- [Problem] Return the lines of the records below word for word, from the line with "December 2024 (25, 958)" through the last line of the records, both included.
..............................
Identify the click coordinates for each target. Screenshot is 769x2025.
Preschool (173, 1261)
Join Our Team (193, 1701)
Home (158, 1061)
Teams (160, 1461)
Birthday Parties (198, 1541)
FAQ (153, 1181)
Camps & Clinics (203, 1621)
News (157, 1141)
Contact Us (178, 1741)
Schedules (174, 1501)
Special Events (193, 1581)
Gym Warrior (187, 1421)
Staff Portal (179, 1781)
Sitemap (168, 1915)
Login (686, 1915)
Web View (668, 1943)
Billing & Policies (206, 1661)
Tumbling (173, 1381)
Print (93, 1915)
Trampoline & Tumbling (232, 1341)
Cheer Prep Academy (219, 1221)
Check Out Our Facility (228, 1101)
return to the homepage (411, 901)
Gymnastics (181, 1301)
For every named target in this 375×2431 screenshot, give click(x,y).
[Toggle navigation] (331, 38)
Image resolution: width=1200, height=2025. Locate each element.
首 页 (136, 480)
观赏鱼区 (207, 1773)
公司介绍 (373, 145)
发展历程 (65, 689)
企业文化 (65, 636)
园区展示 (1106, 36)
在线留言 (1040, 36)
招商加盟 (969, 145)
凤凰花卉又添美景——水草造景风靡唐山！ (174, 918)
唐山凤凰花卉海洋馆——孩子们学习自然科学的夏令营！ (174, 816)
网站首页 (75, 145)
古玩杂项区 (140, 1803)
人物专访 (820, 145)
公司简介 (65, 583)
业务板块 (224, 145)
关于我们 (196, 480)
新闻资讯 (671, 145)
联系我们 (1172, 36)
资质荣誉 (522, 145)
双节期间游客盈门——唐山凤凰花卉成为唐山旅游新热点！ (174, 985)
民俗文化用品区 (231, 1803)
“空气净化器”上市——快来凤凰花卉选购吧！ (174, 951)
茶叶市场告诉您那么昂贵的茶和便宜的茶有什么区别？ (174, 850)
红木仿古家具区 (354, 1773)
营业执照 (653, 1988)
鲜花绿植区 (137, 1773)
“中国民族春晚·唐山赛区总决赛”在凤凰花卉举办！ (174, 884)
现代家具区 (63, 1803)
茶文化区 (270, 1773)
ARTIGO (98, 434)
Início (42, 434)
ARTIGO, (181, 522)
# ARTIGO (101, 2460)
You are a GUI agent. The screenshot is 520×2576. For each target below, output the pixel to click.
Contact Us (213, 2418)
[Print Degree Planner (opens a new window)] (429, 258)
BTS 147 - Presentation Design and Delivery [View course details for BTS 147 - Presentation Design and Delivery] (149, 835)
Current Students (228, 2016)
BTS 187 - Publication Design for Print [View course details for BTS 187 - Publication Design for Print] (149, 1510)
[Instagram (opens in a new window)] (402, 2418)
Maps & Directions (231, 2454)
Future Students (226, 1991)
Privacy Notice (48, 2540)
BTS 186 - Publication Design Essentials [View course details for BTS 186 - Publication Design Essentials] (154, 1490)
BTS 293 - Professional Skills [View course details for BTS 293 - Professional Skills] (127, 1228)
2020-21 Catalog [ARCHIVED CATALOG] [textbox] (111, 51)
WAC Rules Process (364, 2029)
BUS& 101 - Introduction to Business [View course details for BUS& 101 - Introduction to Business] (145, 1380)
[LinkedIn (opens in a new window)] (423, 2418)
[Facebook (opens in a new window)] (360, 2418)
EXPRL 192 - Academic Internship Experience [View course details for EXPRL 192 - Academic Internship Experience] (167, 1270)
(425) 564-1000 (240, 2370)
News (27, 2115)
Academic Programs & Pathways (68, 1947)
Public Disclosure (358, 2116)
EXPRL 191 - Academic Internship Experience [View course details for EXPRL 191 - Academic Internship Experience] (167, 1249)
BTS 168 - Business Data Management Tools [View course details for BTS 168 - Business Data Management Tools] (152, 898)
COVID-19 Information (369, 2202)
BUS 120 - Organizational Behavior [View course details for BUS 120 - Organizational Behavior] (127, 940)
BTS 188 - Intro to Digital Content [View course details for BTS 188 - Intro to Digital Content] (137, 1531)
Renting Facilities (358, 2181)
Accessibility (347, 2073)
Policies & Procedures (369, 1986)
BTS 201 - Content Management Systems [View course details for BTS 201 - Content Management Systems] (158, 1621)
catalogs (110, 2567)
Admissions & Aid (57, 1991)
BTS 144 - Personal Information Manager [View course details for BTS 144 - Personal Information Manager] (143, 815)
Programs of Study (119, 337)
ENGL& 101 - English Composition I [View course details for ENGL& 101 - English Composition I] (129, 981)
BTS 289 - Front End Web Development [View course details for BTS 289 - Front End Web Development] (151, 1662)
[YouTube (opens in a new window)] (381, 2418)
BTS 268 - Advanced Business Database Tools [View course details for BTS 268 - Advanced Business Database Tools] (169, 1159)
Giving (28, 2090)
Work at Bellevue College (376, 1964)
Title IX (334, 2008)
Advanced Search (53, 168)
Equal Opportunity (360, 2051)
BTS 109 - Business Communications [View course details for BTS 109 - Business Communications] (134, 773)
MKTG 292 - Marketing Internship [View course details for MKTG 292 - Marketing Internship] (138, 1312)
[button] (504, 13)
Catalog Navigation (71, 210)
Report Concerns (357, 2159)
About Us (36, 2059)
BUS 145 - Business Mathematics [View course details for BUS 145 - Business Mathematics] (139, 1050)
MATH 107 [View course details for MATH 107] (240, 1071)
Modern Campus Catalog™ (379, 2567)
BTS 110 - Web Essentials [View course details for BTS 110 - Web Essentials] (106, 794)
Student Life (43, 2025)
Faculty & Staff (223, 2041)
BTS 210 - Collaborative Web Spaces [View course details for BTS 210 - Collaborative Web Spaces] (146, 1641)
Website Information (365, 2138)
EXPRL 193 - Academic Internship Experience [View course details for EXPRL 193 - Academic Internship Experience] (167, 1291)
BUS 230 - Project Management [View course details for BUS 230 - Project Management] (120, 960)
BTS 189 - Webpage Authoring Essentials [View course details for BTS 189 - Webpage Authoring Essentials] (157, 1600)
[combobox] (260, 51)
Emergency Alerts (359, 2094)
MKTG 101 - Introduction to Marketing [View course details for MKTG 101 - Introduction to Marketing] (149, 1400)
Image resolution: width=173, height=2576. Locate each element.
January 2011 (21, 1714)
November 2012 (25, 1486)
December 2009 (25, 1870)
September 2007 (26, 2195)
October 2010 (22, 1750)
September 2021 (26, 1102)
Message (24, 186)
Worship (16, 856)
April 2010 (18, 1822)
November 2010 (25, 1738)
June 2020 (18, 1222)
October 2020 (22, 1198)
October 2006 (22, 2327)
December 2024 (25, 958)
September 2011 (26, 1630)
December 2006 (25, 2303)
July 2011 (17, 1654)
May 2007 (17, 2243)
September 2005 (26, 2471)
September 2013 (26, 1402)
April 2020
..............................
- [The output]
December 2024 (25, 958)
September 2011 (26, 1630)
December 2006 (25, 2303)
July 2011 (17, 1654)
May 2007 (17, 2243)
September 2005 (26, 2471)
September 2013 (26, 1402)
April 2020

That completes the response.